What to do:
Rewrite the rows below with every "Toggle navigation" changed to "Open menu", and leave everything else untouched.

═════ Entries supplied ═════

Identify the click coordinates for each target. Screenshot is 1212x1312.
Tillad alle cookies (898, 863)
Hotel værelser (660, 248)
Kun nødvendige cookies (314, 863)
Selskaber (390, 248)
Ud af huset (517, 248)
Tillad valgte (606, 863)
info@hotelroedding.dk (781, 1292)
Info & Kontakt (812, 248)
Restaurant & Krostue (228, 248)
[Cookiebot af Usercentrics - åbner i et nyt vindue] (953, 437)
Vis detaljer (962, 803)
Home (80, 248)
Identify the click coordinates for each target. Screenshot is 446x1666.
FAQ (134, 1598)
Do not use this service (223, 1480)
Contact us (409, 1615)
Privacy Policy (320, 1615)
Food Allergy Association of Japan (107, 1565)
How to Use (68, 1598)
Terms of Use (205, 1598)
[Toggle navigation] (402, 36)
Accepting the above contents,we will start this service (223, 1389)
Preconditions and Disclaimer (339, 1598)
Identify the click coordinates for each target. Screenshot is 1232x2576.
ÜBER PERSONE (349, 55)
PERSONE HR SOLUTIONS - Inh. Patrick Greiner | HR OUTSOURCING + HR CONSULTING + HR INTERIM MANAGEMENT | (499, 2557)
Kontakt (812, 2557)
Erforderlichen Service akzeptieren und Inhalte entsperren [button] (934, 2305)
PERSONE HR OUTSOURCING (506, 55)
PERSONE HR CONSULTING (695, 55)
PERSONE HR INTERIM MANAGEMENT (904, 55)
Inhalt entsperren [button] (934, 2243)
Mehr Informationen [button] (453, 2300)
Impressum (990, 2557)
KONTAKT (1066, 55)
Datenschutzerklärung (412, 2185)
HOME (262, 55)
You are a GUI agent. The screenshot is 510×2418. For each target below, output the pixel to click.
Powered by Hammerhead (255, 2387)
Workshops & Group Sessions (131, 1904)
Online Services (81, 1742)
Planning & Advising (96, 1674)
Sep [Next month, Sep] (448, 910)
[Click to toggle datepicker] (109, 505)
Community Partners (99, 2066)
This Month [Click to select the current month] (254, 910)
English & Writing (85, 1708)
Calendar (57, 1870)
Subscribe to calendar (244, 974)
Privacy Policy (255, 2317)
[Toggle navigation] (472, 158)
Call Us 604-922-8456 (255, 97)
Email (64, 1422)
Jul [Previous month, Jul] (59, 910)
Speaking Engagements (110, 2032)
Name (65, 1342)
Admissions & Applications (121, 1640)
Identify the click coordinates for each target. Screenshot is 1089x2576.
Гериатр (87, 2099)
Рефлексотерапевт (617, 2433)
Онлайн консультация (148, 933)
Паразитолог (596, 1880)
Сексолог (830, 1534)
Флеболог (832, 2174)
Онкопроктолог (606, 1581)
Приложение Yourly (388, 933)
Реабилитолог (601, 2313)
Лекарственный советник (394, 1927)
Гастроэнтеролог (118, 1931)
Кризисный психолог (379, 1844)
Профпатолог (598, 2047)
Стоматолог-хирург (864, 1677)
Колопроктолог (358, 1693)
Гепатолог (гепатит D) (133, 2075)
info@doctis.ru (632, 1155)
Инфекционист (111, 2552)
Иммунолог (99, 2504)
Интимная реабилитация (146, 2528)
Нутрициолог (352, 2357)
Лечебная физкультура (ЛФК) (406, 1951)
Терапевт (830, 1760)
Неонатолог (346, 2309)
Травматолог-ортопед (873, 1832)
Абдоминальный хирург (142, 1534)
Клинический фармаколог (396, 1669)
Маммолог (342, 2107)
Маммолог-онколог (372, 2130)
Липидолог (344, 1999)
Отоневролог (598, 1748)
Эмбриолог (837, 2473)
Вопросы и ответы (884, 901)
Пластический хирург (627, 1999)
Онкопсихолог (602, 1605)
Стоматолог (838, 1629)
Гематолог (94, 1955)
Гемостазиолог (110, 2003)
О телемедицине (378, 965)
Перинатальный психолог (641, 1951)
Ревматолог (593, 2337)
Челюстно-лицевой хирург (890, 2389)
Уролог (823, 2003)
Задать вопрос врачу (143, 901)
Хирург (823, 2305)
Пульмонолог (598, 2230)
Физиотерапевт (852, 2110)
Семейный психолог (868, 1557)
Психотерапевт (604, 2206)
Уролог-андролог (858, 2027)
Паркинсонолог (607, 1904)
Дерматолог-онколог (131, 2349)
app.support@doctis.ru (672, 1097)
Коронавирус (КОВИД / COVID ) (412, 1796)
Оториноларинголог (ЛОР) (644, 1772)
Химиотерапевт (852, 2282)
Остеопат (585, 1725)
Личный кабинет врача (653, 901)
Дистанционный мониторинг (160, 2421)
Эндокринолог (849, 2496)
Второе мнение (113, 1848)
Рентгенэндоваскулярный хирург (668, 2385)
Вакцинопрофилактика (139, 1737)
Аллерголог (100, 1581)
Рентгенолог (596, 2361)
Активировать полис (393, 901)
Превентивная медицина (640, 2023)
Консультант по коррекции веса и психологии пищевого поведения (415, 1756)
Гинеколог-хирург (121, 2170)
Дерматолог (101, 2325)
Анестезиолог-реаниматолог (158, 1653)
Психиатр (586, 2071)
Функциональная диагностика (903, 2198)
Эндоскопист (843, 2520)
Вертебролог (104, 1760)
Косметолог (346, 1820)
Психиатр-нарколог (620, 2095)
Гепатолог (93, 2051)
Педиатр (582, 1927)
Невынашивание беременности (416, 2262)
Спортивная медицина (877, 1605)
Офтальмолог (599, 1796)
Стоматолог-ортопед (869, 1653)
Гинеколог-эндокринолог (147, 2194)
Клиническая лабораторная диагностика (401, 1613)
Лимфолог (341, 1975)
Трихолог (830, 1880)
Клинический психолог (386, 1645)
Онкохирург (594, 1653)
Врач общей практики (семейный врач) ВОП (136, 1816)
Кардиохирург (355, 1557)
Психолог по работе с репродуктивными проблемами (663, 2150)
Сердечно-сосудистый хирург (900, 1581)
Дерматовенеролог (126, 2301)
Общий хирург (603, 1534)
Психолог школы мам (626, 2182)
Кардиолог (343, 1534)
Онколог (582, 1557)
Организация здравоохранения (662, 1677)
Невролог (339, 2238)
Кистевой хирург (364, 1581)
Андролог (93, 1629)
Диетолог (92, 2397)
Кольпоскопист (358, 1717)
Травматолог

═════

Worked answer:
Identify the click coordinates for each target. Screenshot is 1212x1312.
Tillad alle cookies (898, 863)
Hotel værelser (660, 248)
Kun nødvendige cookies (314, 863)
Selskaber (390, 248)
Ud af huset (517, 248)
Tillad valgte (606, 863)
info@hotelroedding.dk (781, 1292)
Info & Kontakt (812, 248)
Restaurant & Krostue (228, 248)
[Cookiebot af Usercentrics - åbner i et nyt vindue] (953, 437)
Vis detaljer (962, 803)
Home (80, 248)
Identify the click coordinates for each target. Screenshot is 446x1666.
FAQ (134, 1598)
Do not use this service (223, 1480)
Contact us (409, 1615)
Privacy Policy (320, 1615)
Food Allergy Association of Japan (107, 1565)
How to Use (68, 1598)
Terms of Use (205, 1598)
[Open menu] (402, 36)
Accepting the above contents,we will start this service (223, 1389)
Preconditions and Disclaimer (339, 1598)
Identify the click coordinates for each target. Screenshot is 1232x2576.
ÜBER PERSONE (349, 55)
PERSONE HR SOLUTIONS - Inh. Patrick Greiner | HR OUTSOURCING + HR CONSULTING + HR INTERIM MANAGEMENT | (499, 2557)
Kontakt (812, 2557)
Erforderlichen Service akzeptieren und Inhalte entsperren [button] (934, 2305)
PERSONE HR OUTSOURCING (506, 55)
PERSONE HR CONSULTING (695, 55)
PERSONE HR INTERIM MANAGEMENT (904, 55)
Inhalt entsperren [button] (934, 2243)
Mehr Informationen [button] (453, 2300)
Impressum (990, 2557)
KONTAKT (1066, 55)
Datenschutzerklärung (412, 2185)
HOME (262, 55)
You are a GUI agent. The screenshot is 510×2418. For each target below, output the pixel to click.
Powered by Hammerhead (255, 2387)
Workshops & Group Sessions (131, 1904)
Online Services (81, 1742)
Planning & Advising (96, 1674)
Sep [Next month, Sep] (448, 910)
[Click to toggle datepicker] (109, 505)
Community Partners (99, 2066)
This Month [Click to select the current month] (254, 910)
English & Writing (85, 1708)
Calendar (57, 1870)
Subscribe to calendar (244, 974)
Privacy Policy (255, 2317)
[Open menu] (472, 158)
Call Us 604-922-8456 (255, 97)
Email (64, 1422)
Jul [Previous month, Jul] (59, 910)
Speaking Engagements (110, 2032)
Name (65, 1342)
Admissions & Applications (121, 1640)
Identify the click coordinates for each target. Screenshot is 1089x2576.
Гериатр (87, 2099)
Рефлексотерапевт (617, 2433)
Онлайн консультация (148, 933)
Паразитолог (596, 1880)
Сексолог (830, 1534)
Флеболог (832, 2174)
Онкопроктолог (606, 1581)
Приложение Yourly (388, 933)
Реабилитолог (601, 2313)
Лекарственный советник (394, 1927)
Гастроэнтеролог (118, 1931)
Кризисный психолог (379, 1844)
Профпатолог (598, 2047)
Стоматолог-хирург (864, 1677)
Колопроктолог (358, 1693)
Гепатолог (гепатит D) (133, 2075)
info@doctis.ru (632, 1155)
Инфекционист (111, 2552)
Иммунолог (99, 2504)
Интимная реабилитация (146, 2528)
Нутрициолог (352, 2357)
Лечебная физкультура (ЛФК) (406, 1951)
Терапевт (830, 1760)
Неонатолог (346, 2309)
Травматолог-ортопед (873, 1832)
Абдоминальный хирург (142, 1534)
Клинический фармаколог (396, 1669)
Маммолог (342, 2107)
Маммолог-онколог (372, 2130)
Липидолог (344, 1999)
Отоневролог (598, 1748)
Эмбриолог (837, 2473)
Вопросы и ответы (884, 901)
Пластический хирург (627, 1999)
Онкопсихолог (602, 1605)
Стоматолог (838, 1629)
Гематолог (94, 1955)
Гемостазиолог (110, 2003)
О телемедицине (378, 965)
Перинатальный психолог (641, 1951)
Ревматолог (593, 2337)
Челюстно-лицевой хирург (890, 2389)
Уролог (823, 2003)
Задать вопрос врачу (143, 901)
Хирург (823, 2305)
Пульмонолог (598, 2230)
Физиотерапевт (852, 2110)
Семейный психолог (868, 1557)
Психотерапевт (604, 2206)
Уролог-андролог (858, 2027)
Паркинсонолог (607, 1904)
Дерматолог-онколог (131, 2349)
app.support@doctis.ru (672, 1097)
Коронавирус (КОВИД / COVID ) (412, 1796)
Оториноларинголог (ЛОР) (644, 1772)
Химиотерапевт (852, 2282)
Остеопат (585, 1725)
Личный кабинет врача (653, 901)
Дистанционный мониторинг (160, 2421)
Эндокринолог (849, 2496)
Второе мнение (113, 1848)
Рентгенэндоваскулярный хирург (668, 2385)
Вакцинопрофилактика (139, 1737)
Аллерголог (100, 1581)
Рентгенолог (596, 2361)
Активировать полис (393, 901)
Превентивная медицина (640, 2023)
Консультант по коррекции веса и психологии пищевого поведения (415, 1756)
Гинеколог-хирург (121, 2170)
Дерматолог (101, 2325)
Анестезиолог-реаниматолог (158, 1653)
Психиатр (586, 2071)
Функциональная диагностика (903, 2198)
Эндоскопист (843, 2520)
Вертебролог (104, 1760)
Косметолог (346, 1820)
Психиатр-нарколог (620, 2095)
Гепатолог (93, 2051)
Педиатр (582, 1927)
Невынашивание беременности (416, 2262)
Спортивная медицина (877, 1605)
Офтальмолог (599, 1796)
Стоматолог-ортопед (869, 1653)
Гинеколог-эндокринолог (147, 2194)
Клиническая лабораторная диагностика (401, 1613)
Лимфолог (341, 1975)
Трихолог (830, 1880)
Клинический психолог (386, 1645)
Онкохирург (594, 1653)
Врач общей практики (семейный врач) ВОП (136, 1816)
Кардиохирург (355, 1557)
Психолог по работе с репродуктивными проблемами (663, 2150)
Сердечно-сосудистый хирург (900, 1581)
Дерматовенеролог (126, 2301)
Общий хирург (603, 1534)
Психолог школы мам (626, 2182)
Кардиолог (343, 1534)
Онколог (582, 1557)
Организация здравоохранения (662, 1677)
Невролог (339, 2238)
Кистевой хирург (364, 1581)
Андролог (93, 1629)
Диетолог (92, 2397)
Кольпоскопист (358, 1717)
Травматолог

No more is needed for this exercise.